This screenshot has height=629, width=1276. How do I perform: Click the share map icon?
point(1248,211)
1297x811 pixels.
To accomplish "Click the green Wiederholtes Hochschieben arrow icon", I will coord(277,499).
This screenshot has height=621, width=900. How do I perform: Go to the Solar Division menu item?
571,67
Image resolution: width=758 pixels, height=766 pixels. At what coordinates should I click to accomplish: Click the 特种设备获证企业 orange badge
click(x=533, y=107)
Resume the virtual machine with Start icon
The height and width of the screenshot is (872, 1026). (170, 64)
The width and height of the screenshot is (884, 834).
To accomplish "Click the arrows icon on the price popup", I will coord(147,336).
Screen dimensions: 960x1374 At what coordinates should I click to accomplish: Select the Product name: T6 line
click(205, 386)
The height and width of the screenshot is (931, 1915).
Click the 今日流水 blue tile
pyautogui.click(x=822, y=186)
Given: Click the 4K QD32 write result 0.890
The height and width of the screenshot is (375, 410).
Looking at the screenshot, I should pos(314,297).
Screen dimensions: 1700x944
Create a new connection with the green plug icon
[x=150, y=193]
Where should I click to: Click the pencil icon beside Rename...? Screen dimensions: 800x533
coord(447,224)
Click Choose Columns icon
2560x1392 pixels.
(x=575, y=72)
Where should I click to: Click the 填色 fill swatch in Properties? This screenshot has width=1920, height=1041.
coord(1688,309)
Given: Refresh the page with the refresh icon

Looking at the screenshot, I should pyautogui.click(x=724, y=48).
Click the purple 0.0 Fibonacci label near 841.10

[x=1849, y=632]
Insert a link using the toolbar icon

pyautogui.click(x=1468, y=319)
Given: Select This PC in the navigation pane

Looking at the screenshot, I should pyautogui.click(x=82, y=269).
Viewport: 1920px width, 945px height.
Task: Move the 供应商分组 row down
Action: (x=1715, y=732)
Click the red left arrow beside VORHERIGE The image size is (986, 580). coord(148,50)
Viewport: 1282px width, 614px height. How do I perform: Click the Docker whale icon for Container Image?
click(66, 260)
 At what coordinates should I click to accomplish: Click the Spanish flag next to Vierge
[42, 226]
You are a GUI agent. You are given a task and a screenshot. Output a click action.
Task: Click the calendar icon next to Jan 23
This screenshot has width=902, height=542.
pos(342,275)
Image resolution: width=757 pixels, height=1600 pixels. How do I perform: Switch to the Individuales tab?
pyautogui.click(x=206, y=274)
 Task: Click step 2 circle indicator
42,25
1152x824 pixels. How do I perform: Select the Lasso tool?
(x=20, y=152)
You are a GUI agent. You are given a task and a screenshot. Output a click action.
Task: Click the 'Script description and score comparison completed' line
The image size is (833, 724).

• **INSTRUCTION**:
Please replace "Screen dimensions" with "Display size" in the material, starting at the line containing "Screen dimensions: 960x1374" and ending at the line containing "(x=575, y=72)". Return only those lines, with nothing else changed.

• **TASK RESPONSE**:
Display size: 960x1374 At what coordinates should I click to accomplish: Select the Product name: T6 line
click(205, 386)
The height and width of the screenshot is (931, 1915).
Click the 今日流水 blue tile
pyautogui.click(x=822, y=186)
Given: Click the 4K QD32 write result 0.890
The height and width of the screenshot is (375, 410).
Looking at the screenshot, I should pos(314,297).
Display size: 1700x944
Create a new connection with the green plug icon
[x=150, y=193]
Where should I click to: Click the pencil icon beside Rename...? Display size: 800x533
coord(447,224)
Click Choose Columns icon
2560x1392 pixels.
(x=575, y=72)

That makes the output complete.